### Bloc de texte:
____________
Pour se déplacer, l’homme dit civilisé ne marche plus, sauf, à regret, entre deux appareils motorisés : ascenseur, voiture, escalier roulant, train, avion... Choisir de marcher, ce n’est donc plus seulement quitter un lieu pour en gagner un autre. A fortiori, choisir de marcher pendant des semaines relève d’un idéal et non plus de pragmatisme… on observe alors que la marche devient une démarche.
Rencontrer soi-même.
Quel que soit le chemin parcouru, quel que soit l’âge du pèlerin, à chaque fois, le même témoignage émerge : l’enchaînement des pas a déchaîné des émotions, rétabli des valeurs. L’encrassement du corps par la sueur et la poussière a été compensé par une épuration de l’âme, une mise à jour du joyau intérieur, un nouvel équilibre. Et celui qui témoigne ne cherche pas à convaincre, ne s’emballe pas : il faut prendre le temps de recueillir son expérience au rythme qui fut imposé à sa marche. Une respiration avant, une respiration après et une économie dans l’expression, voilà comment parle celui qui a marché longtemps. Le pèlerin au long cours qui veut bien vous partager son vécu a toujours l’air de s’excuser de ne pas trouver les mots. On sent que ce qui se passe est d’une autre profondeur et ne relève pas du babillage mondain. Celui qui accepte de vous conter son pèlerinage au-delà des anecdotes, vous fait entrer dans le jardin de son intimité.
____________
### Extrait de données:
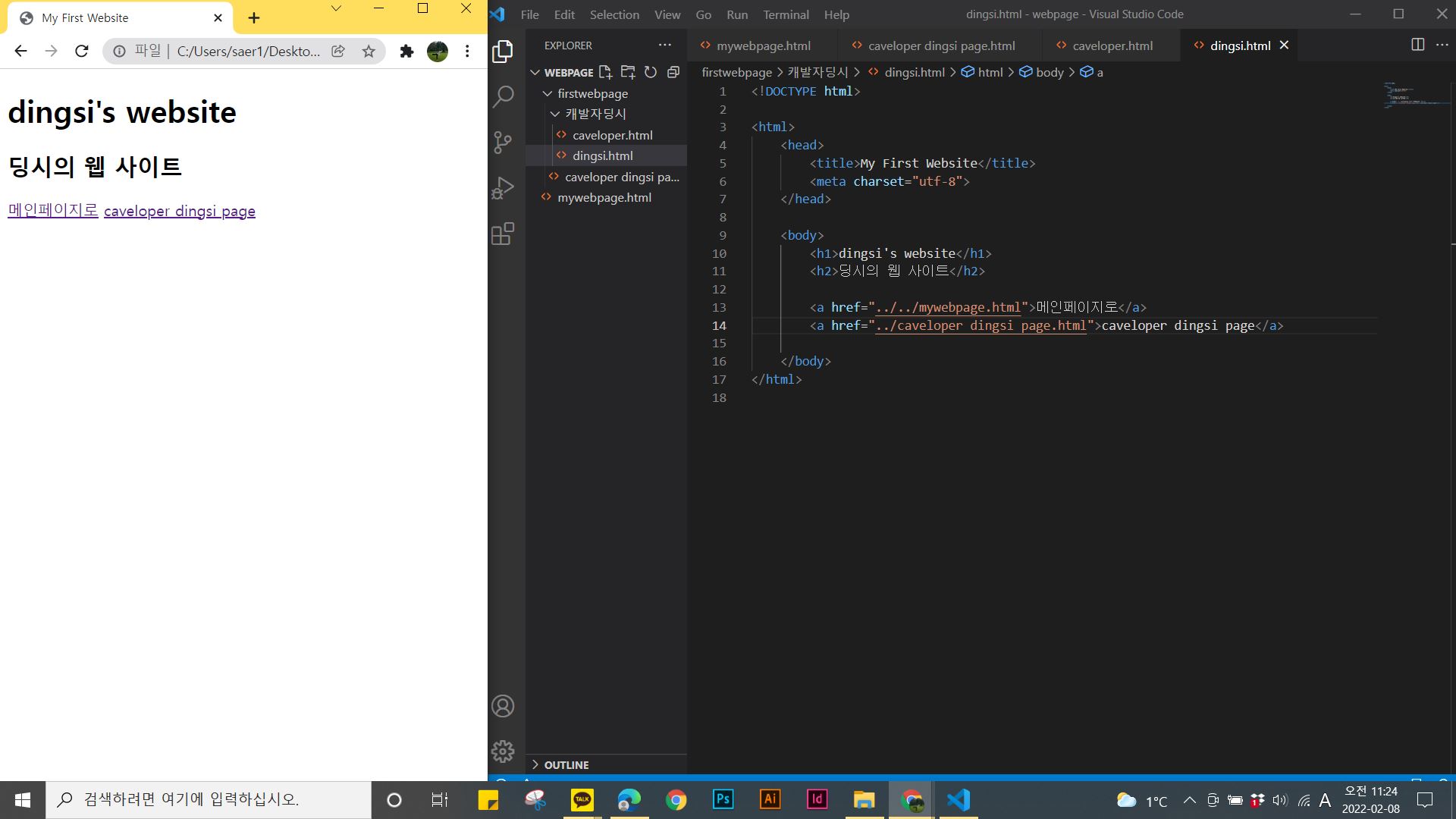Split the editor to the right

point(1417,45)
____________
### Tâche à réaliser:
Reproduisez intégralement le texte sur la marche et le pèlerinage, sans en modifier un seul mot.

### Réponse correcte:
Pour se déplacer, l’homme dit civilisé ne marche plus, sauf, à regret, entre deux appareils motorisés : ascenseur, voiture, escalier roulant, train, avion... Choisir de marcher, ce n’est donc plus seulement quitter un lieu pour en gagner un autre. A fortiori, choisir de marcher pendant des semaines relève d’un idéal et non plus de pragmatisme… on observe alors que la marche devient une démarche.
Rencontrer soi-même.
Quel que soit le chemin parcouru, quel que soit l’âge du pèlerin, à chaque fois, le même témoignage émerge : l’enchaînement des pas a déchaîné des émotions, rétabli des valeurs. L’encrassement du corps par la sueur et la poussière a été compensé par une épuration de l’âme, une mise à jour du joyau intérieur, un nouvel équilibre. Et celui qui témoigne ne cherche pas à convaincre, ne s’emballe pas : il faut prendre le temps de recueillir son expérience au rythme qui fut imposé à sa marche. Une respiration avant, une respiration après et une économie dans l’expression, voilà comment parle celui qui a marché longtemps. Le pèlerin au long cours qui veut bien vous partager son vécu a toujours l’air de s’excuser de ne pas trouver les mots. On sent que ce qui se passe est d’une autre profondeur et ne relève pas du babillage mondain. Celui qui accepte de vous conter son pèlerinage au-delà des anecdotes, vous fait entrer dans le jardin de son intimité.